Programme for Government commitments that had been achieved by the Dáil’s dissolution include:

• increasing exports (they rose by 7 per cent in real terms in the first half of 2010 and manufacturing was up 12 per cent);

• abolishing the employee PRSI ceiling;

• introducing a carbon tax in Budget 2010;

• maintaining the 12.5 per cent corporation tax; and

• simplifying income tax levies.

Those not achieved include:

• returning the economy to a sustainable position;

• reconfiguring the banking system and restoring it to health; and

• introducing a new system for the financing of local government.

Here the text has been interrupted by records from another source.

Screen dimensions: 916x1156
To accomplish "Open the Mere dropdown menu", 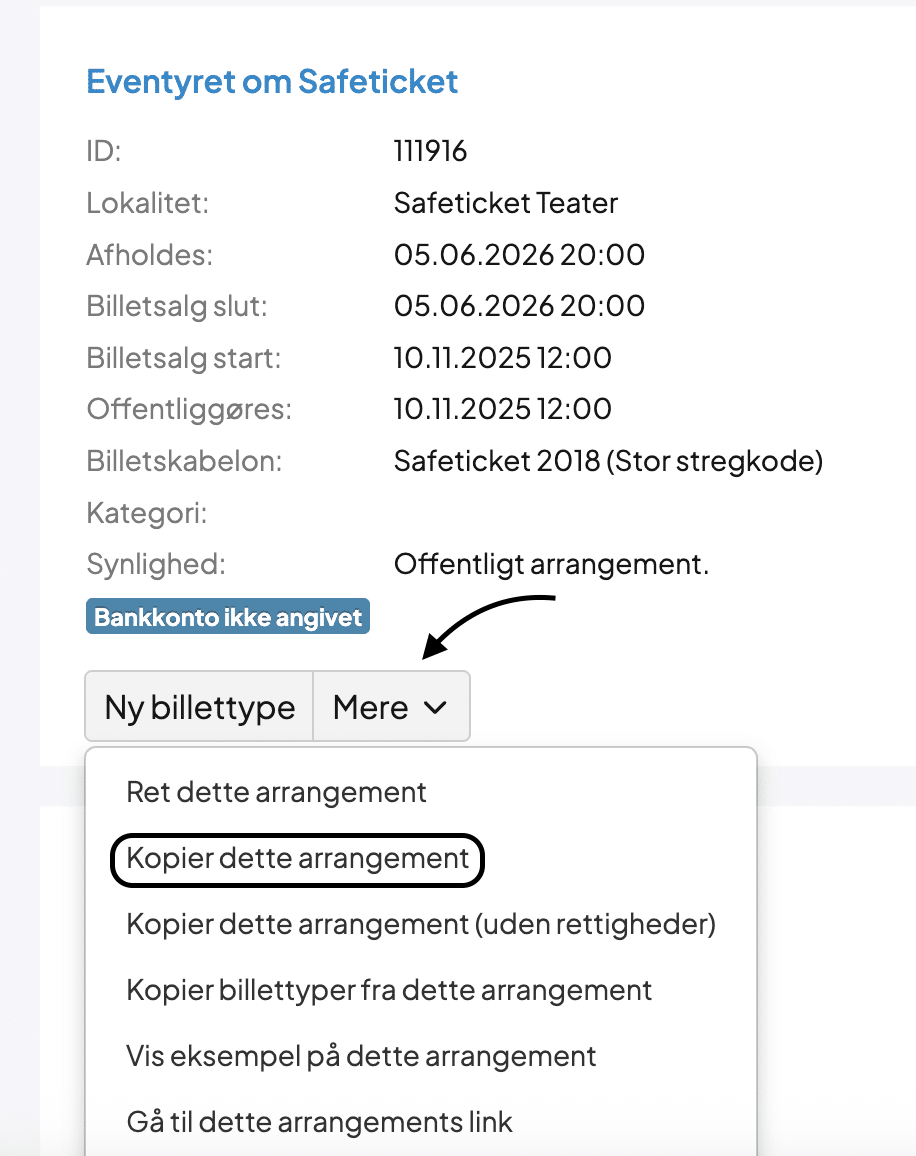I will point(390,707).
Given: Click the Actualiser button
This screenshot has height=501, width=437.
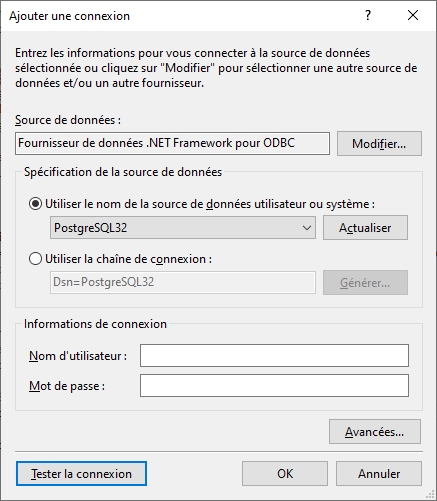Looking at the screenshot, I should 365,228.
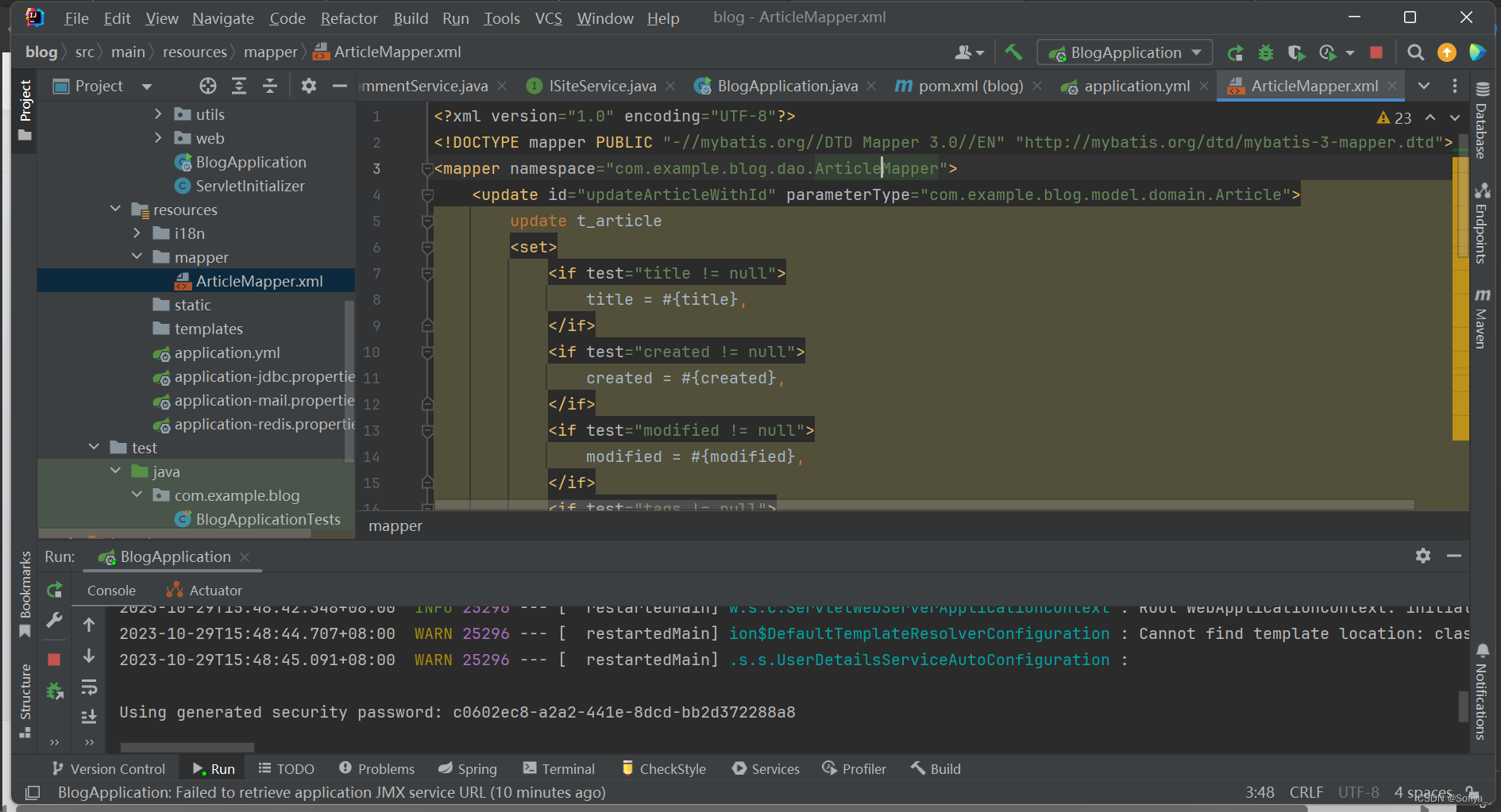The height and width of the screenshot is (812, 1501).
Task: Toggle soft-wrap in console output
Action: 89,687
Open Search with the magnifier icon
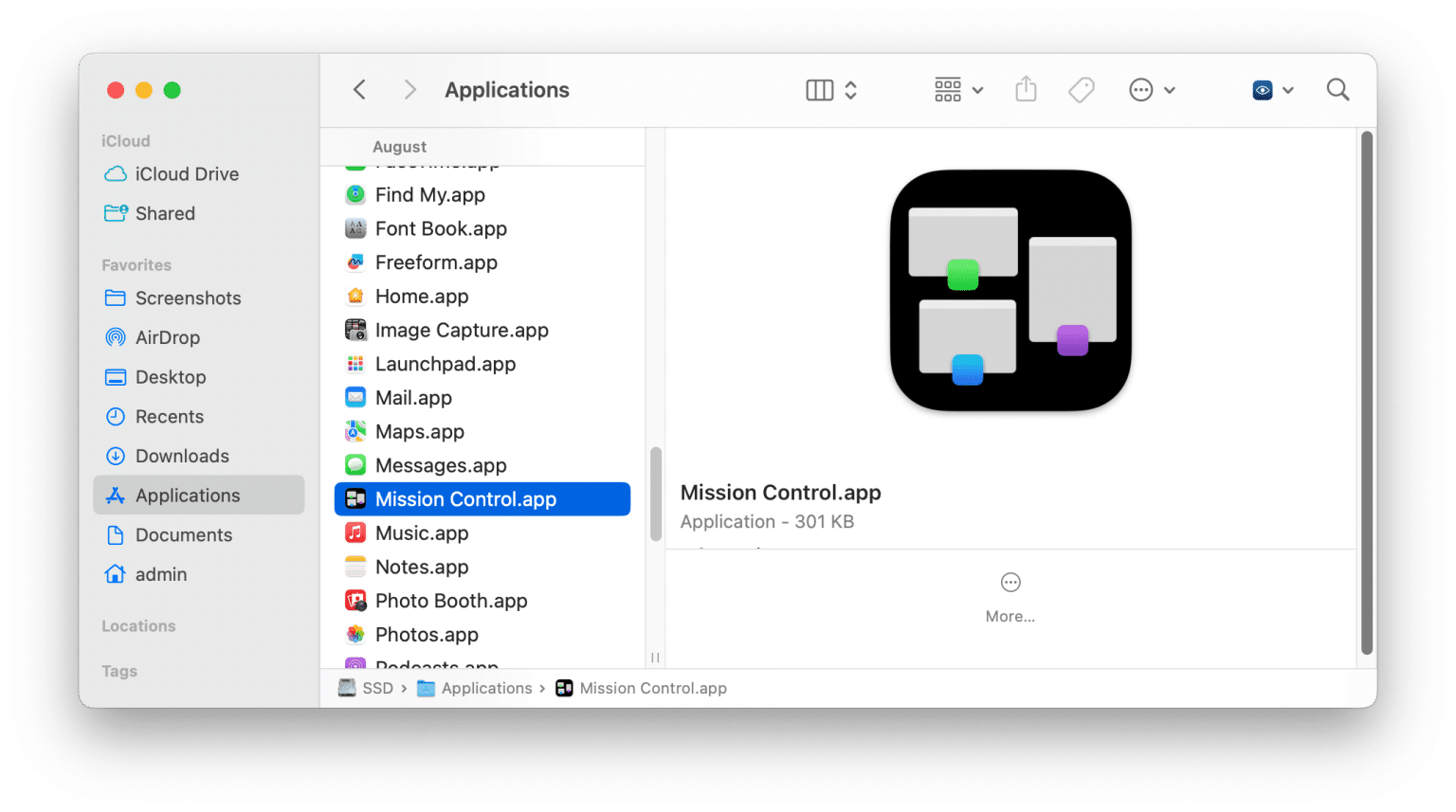The height and width of the screenshot is (812, 1456). click(1338, 89)
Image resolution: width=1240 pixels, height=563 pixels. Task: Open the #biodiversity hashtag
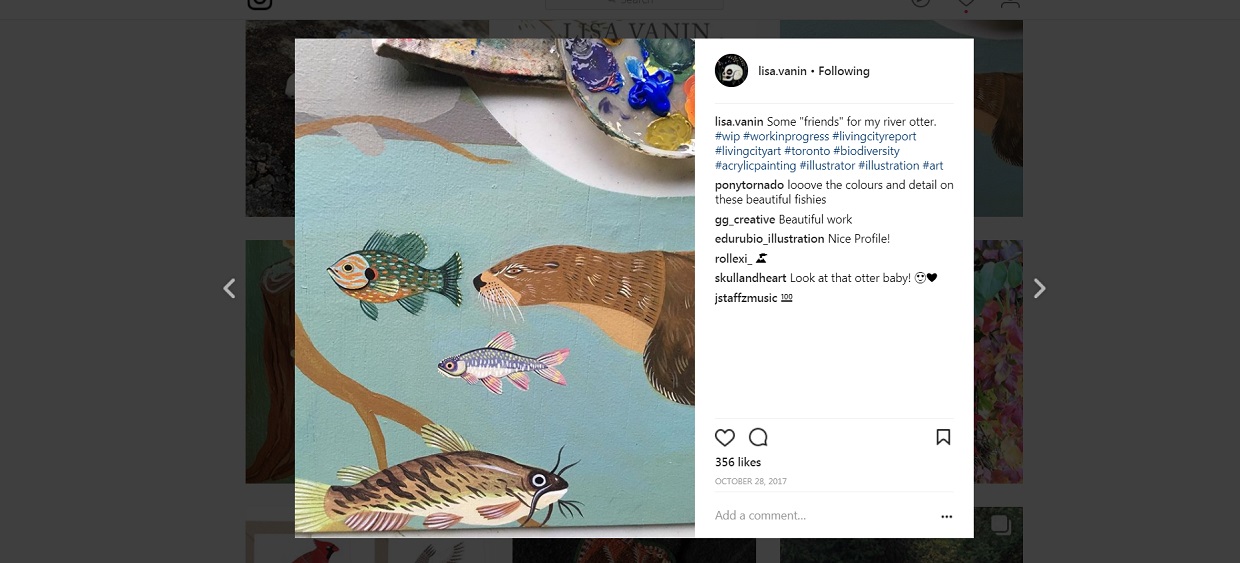[x=866, y=151]
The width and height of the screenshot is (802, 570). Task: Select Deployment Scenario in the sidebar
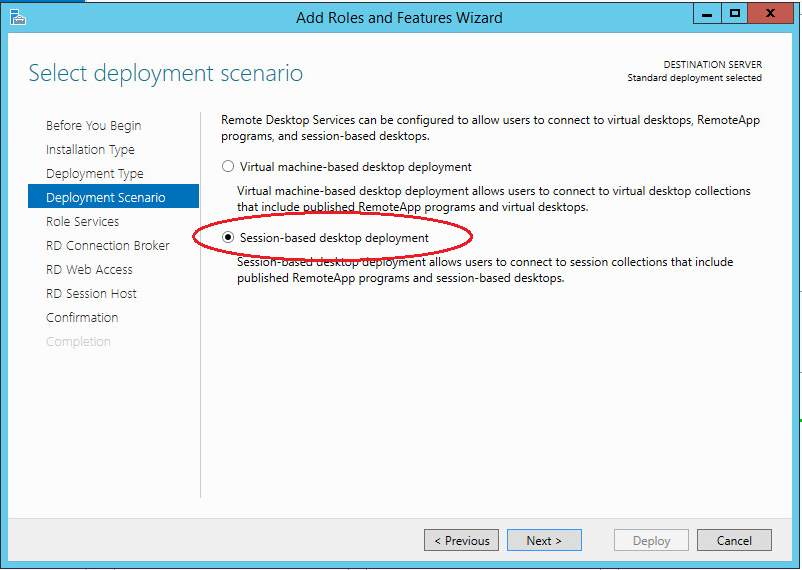pyautogui.click(x=114, y=196)

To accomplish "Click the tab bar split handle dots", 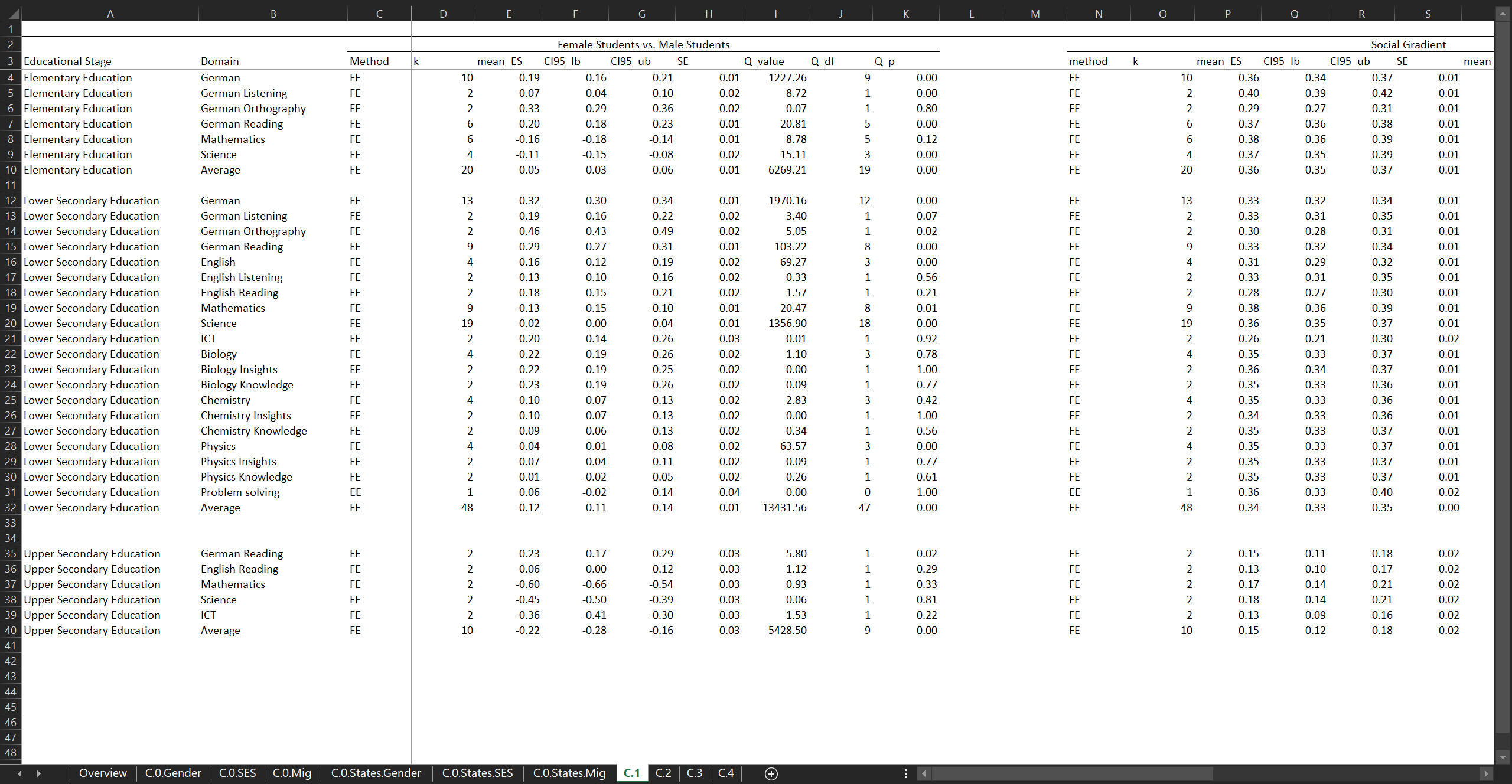I will 905,773.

After four years of pay cuts and tax increases, the sense of despair that arrived with the IMF was summed up in a scathing Irish Times editorial on 28 November. “Is this what the men of 1916 died for: a bailout from the German chancellor with a few shillings from the British chancellor on the side? There is the shame of it all.”

 

13 February 2009
Labour was ahead of Fianna Fáil in the polls for the first time in history.

20 May 2009
The Ryan report caused public outcry.

7 June 2009
European elections:
Fianna Fáil: -7.8%
Green Party: -15%
Fine Gael: +3.8%
Labour: +2.7%

3 October 2009
Ireland voted ‘yes’ in the second Lisbon Treaty referendum.

19 November 2009
Thierry Henry’s double-handball put Ireland out of the 2010 World Cup and further depressed the public.

November 2009
Extreme floods saw families being rescued from their homes. NAMA was established.

December 2009
A drop in temperature brought severe snow and ice with water shortages across the country.

15 February 2010
Pope Benedict called the Irish Catholic Bishops to Rome to discuss the child abuse scandal.

10 March 2010
The HSE launched an investigation into 58,000 un-checked x-rays at Tallaght Hospital.

11 June 2010
Eamon Gilmore was polled as the most popular prospective Taoiseach

29 September 2010
A man was arrested after droving a cement mixer truck with ‘Anglo Toxic Bank’ painted on it into the gates of Leinster House.

25 November 2010
Sinn Féin’s Pearse Doherty won the Donegal South West by-election.

27 November 2010
A crowd of up to 50,000 people marched in protest at the spending cuts and tax increases.

1 February 2011
The Dáil was dissolved and a general election was called for 25 February.